• **Görev Tanımı**
Metrodan Kaçış filmini tanıtan metinde "METRODAN KAÇIŞ" ifadesinden başlayıp aşağıya doğru "yüzleşmek zorunda kalır." ifadesine kadar uzanan bölümü hiçbir değişiklik yapmadan döndürünüz.

• **Gösterilen Metin**
►
METRODAN KAÇIŞ
''Metrodan Kaçış-The Taking of Pelham'' vizyona girdi. Gerilim, dram, gizemin olduğu filmi Tony Scott yönetti. Denzel Washington ve John Travolta'yı bir araya getiren filmde ayrıca, Luis Guzman, Victor Gojcaj, John Turturro ve James Gandolfini de rol alıyor.
Filmin konusu şöyle:
Bir adam New York Şehir metrosunu silahla zabdeder. Yolcuları rehin alır ve onları ancak fidye karşılığında serbest bırakacaktır. Bu olaylar güvenlik şefi Walter Garbe'ın gününü alt üst eder ve onu suçun arkasındaki ustaca planla yüzleşmek zorunda kalır.
◄
• **Gösterilen Materyal**
►
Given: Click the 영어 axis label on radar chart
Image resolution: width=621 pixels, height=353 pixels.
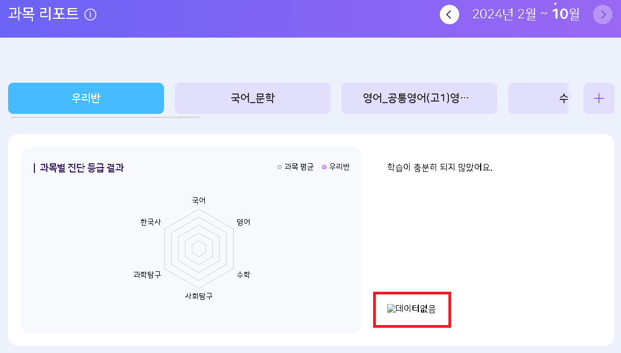Looking at the screenshot, I should 243,222.
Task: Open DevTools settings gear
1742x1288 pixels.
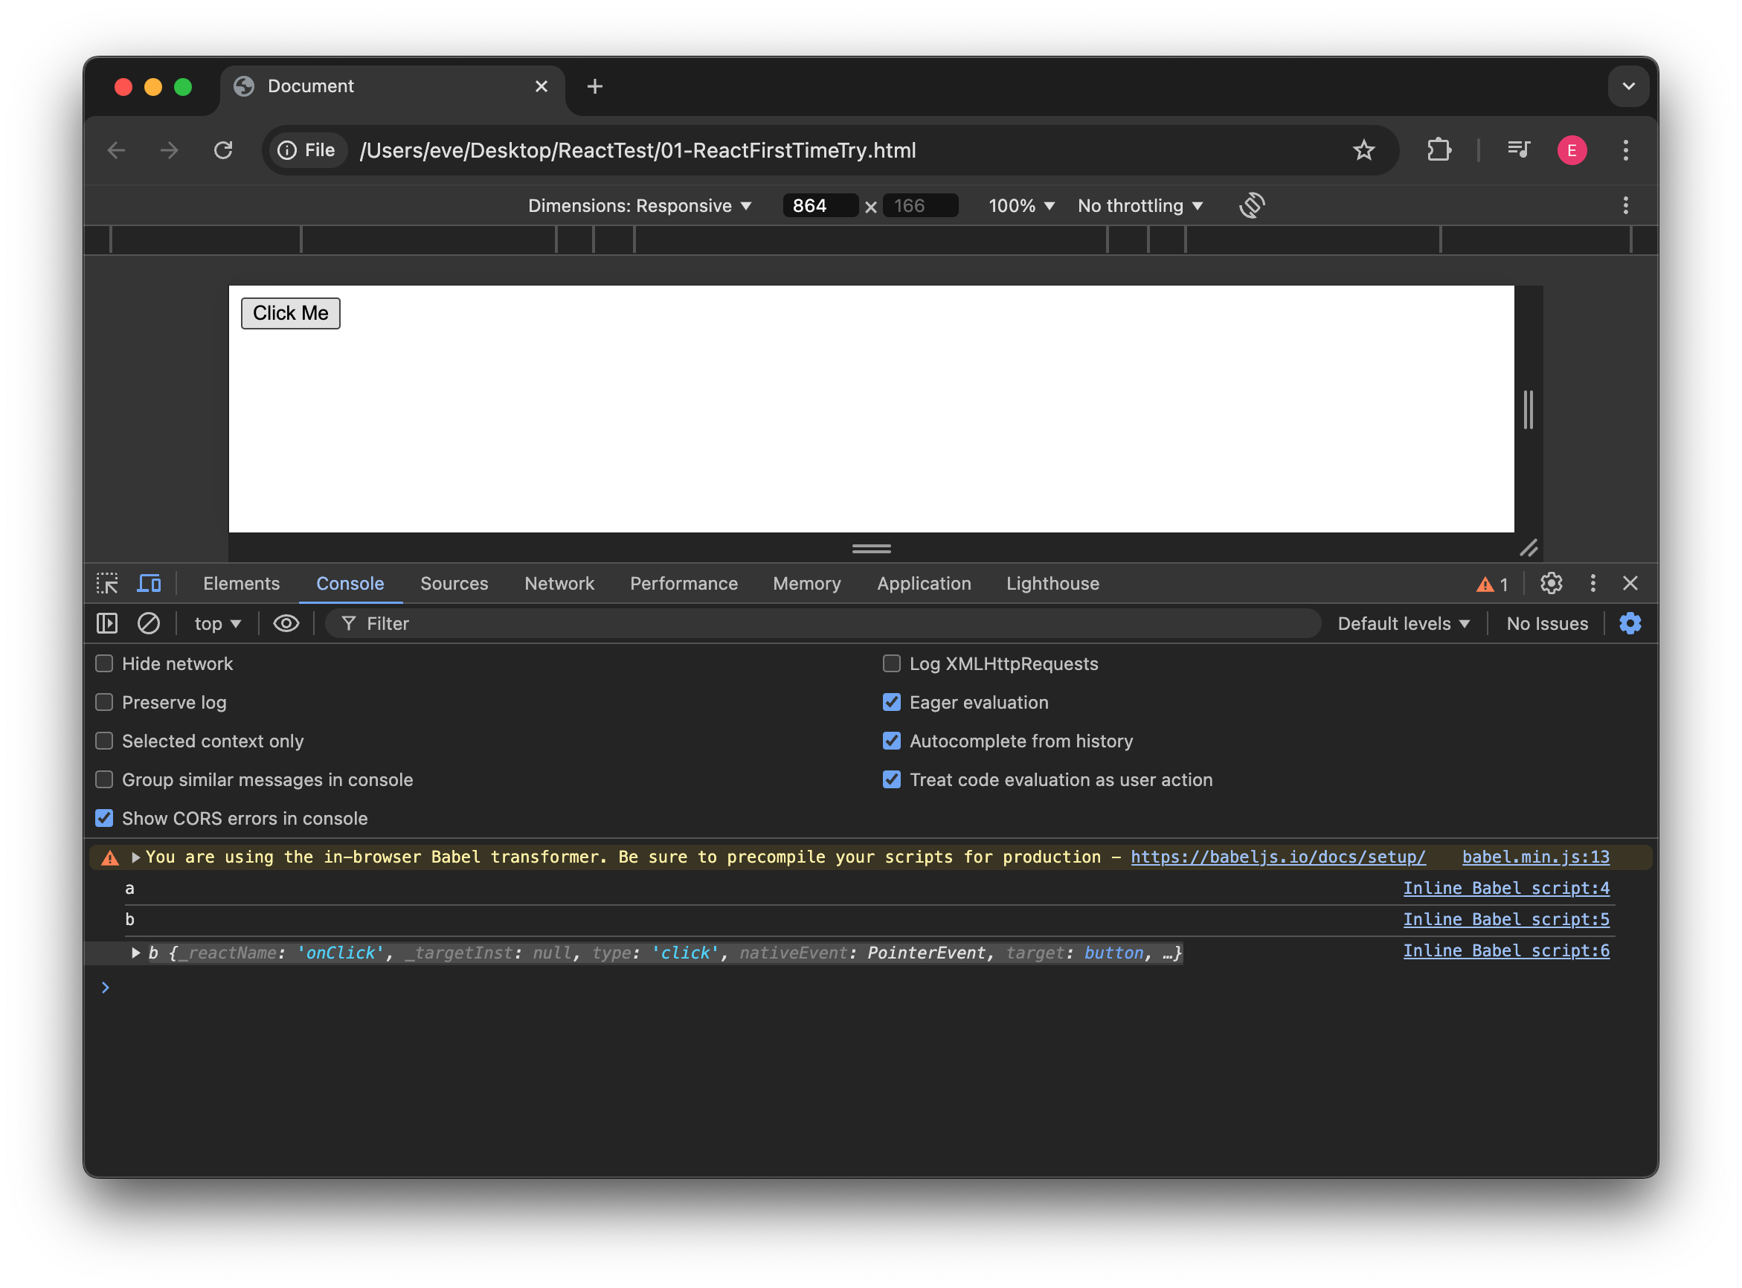Action: coord(1551,583)
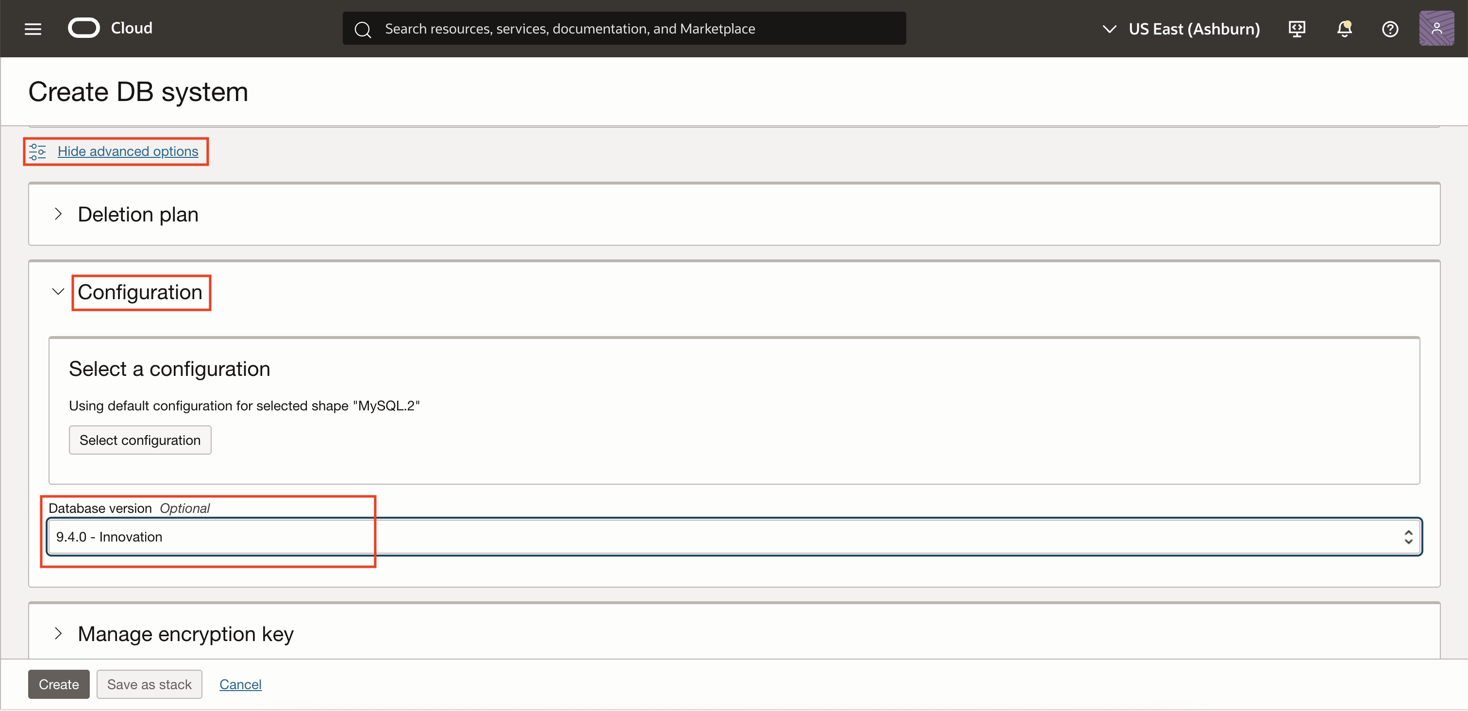Hide advanced options
This screenshot has width=1468, height=711.
(128, 151)
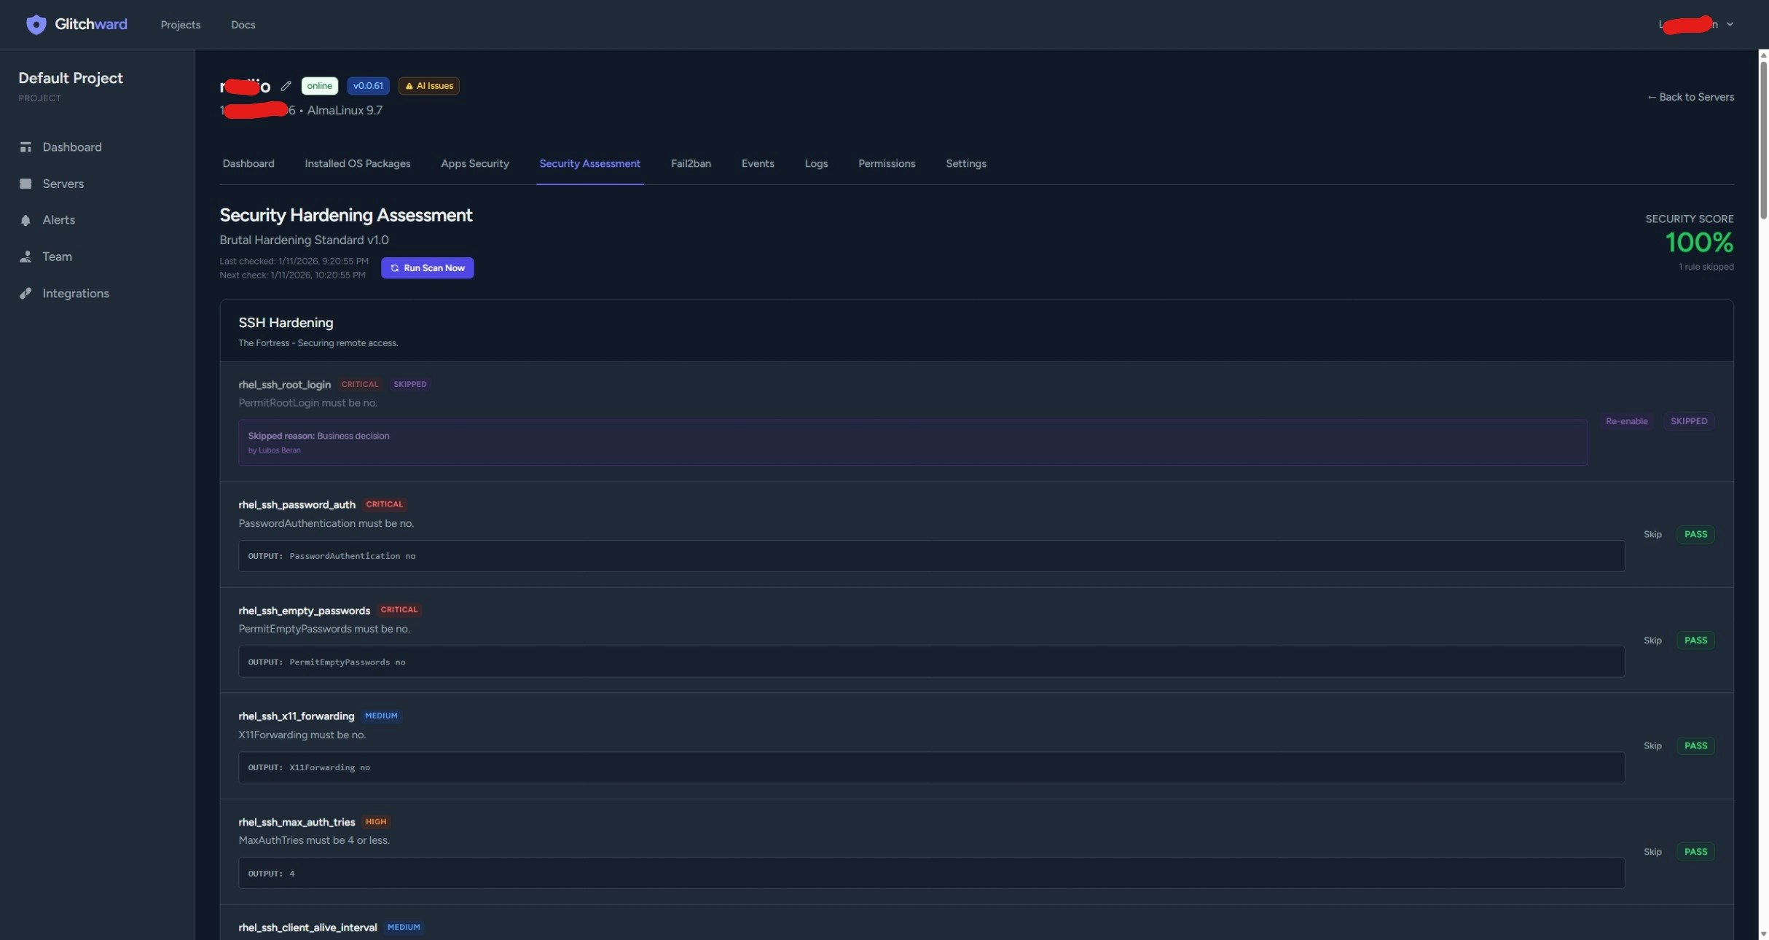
◄
• **Alıştırma Yanıtı**
METRODAN KAÇIŞ
''Metrodan Kaçış-The Taking of Pelham'' vizyona girdi. Gerilim, dram, gizemin olduğu filmi Tony Scott yönetti. Denzel Washington ve John Travolta'yı bir araya getiren filmde ayrıca, Luis Guzman, Victor Gojcaj, John Turturro ve James Gandolfini de rol alıyor.
Filmin konusu şöyle:
Bir adam New York Şehir metrosunu silahla zabdeder. Yolcuları rehin alır ve onları ancak fidye karşılığında serbest bırakacaktır. Bu olaylar güvenlik şefi Walter Garbe'ın gününü alt üst eder ve onu suçun arkasındaki ustaca planla yüzleşmek zorunda kalır.